Excellent communication is critical to helping patients understand medical information—and to achieving truly “informed” consent for invasive and noninvasive interventions. Effective patient-provider communication also results in better information retention and more reasonable expectations of treatment outcome, and it’s one hallmark of a high-quality patient experience.
In the October 5, 2016 edition of The Journal, Egekeze et al. report the results of a randomized clinical trial evaluating retention of information provided to patients newly diagnosed with knee osteoarthritis. Each of 67 participants was randomized to receive one of three informed-consent information-delivery protocols, all of which lasted 10 minutes:
- A one-on-one clinician-delivered lecture about knee arthritis, written at an eighth-grade reading level (auditory input only)
- The same lecture as above but accompanied by a silent animated knee video (auditory + visual input).
- The same lecture but accompanied by an anatomic knee model that patients were encouraged to touch (auditory + visual + tactile input).

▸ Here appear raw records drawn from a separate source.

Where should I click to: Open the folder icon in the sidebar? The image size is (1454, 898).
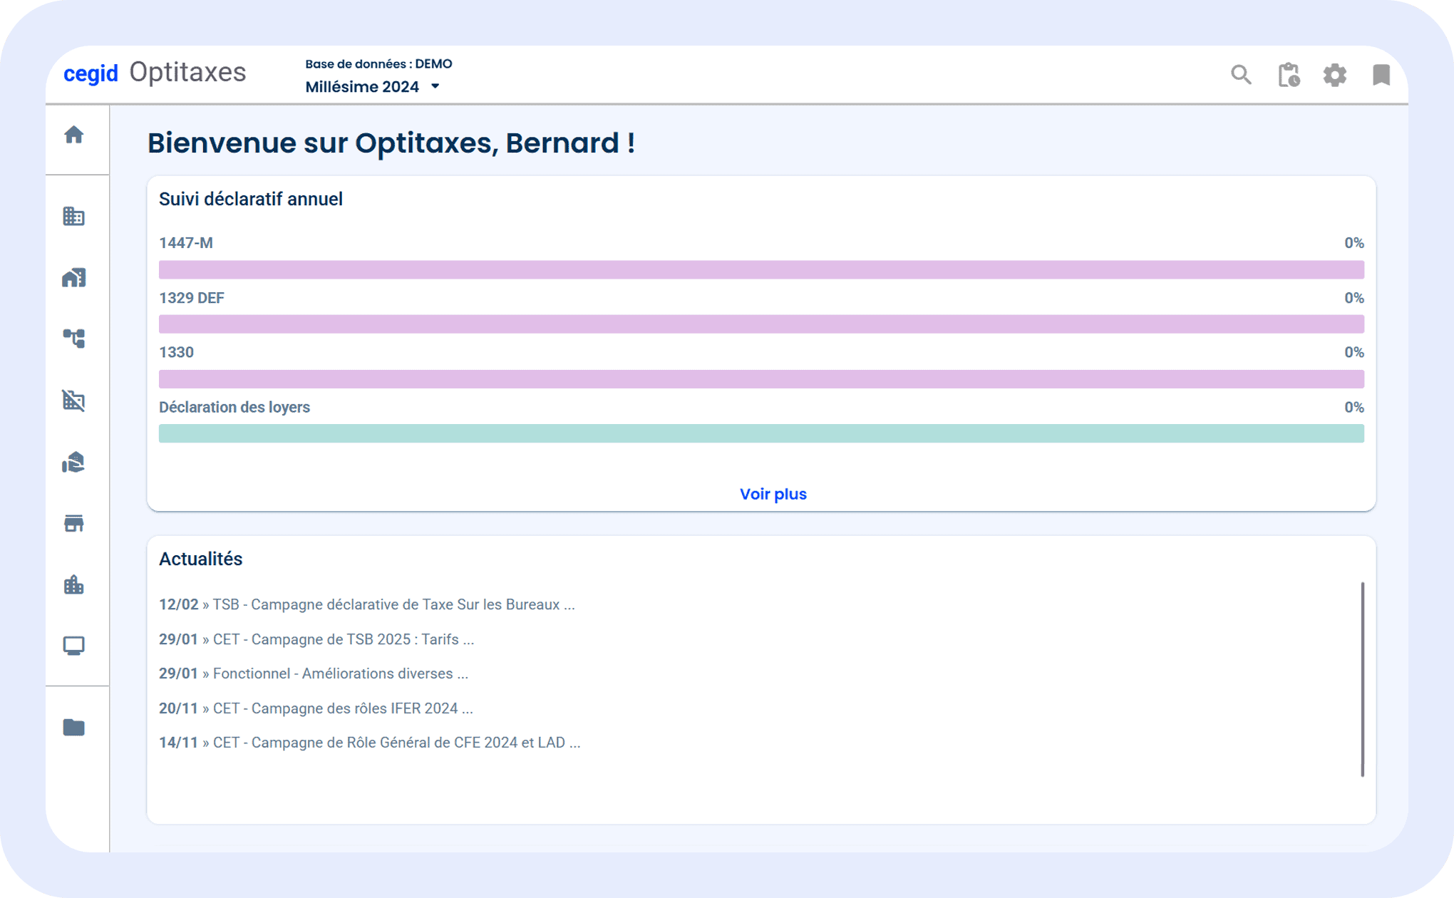[x=74, y=727]
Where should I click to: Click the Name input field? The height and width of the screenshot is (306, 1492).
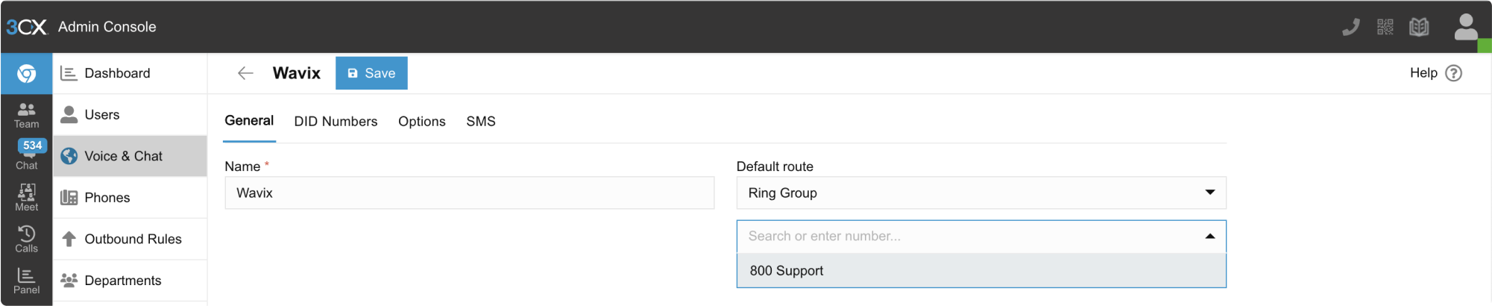point(469,193)
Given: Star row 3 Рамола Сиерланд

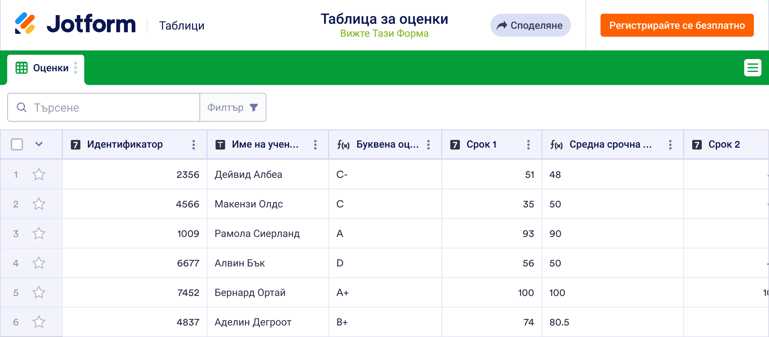Looking at the screenshot, I should (39, 234).
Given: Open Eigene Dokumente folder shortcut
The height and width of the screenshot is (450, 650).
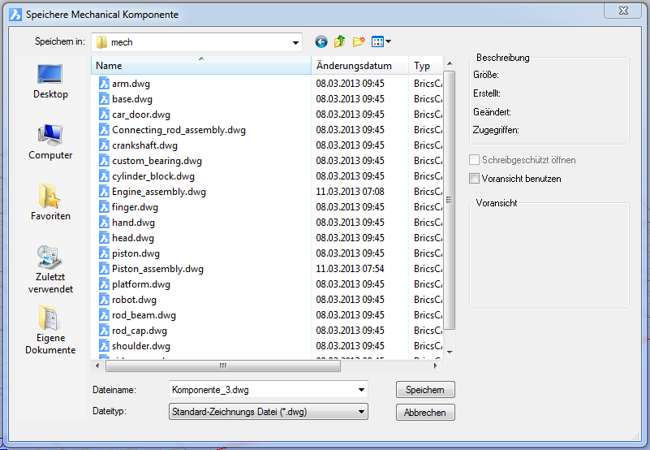Looking at the screenshot, I should pyautogui.click(x=50, y=330).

The third group’s comprehension scores were significantly higher than those of the other two groups, leading the authors to conclude that there is a “direct association between the amount of sensory input incorporated into an informed consent discussion and patient comprehension performance.”

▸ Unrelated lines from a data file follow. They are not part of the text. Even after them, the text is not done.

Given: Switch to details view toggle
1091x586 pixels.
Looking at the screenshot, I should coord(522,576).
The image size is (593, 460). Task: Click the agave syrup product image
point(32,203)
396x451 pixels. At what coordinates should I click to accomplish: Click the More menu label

I am quite sure that the majority of physicians, surgeons, PAs, and NPs treating patients for musculoskeletal problems already routinely use anatomic models to facilitate patient understanding, and this study supports continuation of that practice. In my experience, the use of pre-recorded video information, ideally including interviews with patients who have the condition the current patient is being evaluated for, is also very effective in shared decision making processes. Research such as that provided by Egekeze et al. should stimulate us to use multisensory methods when communicating with patients about treatment options and expected outcomes.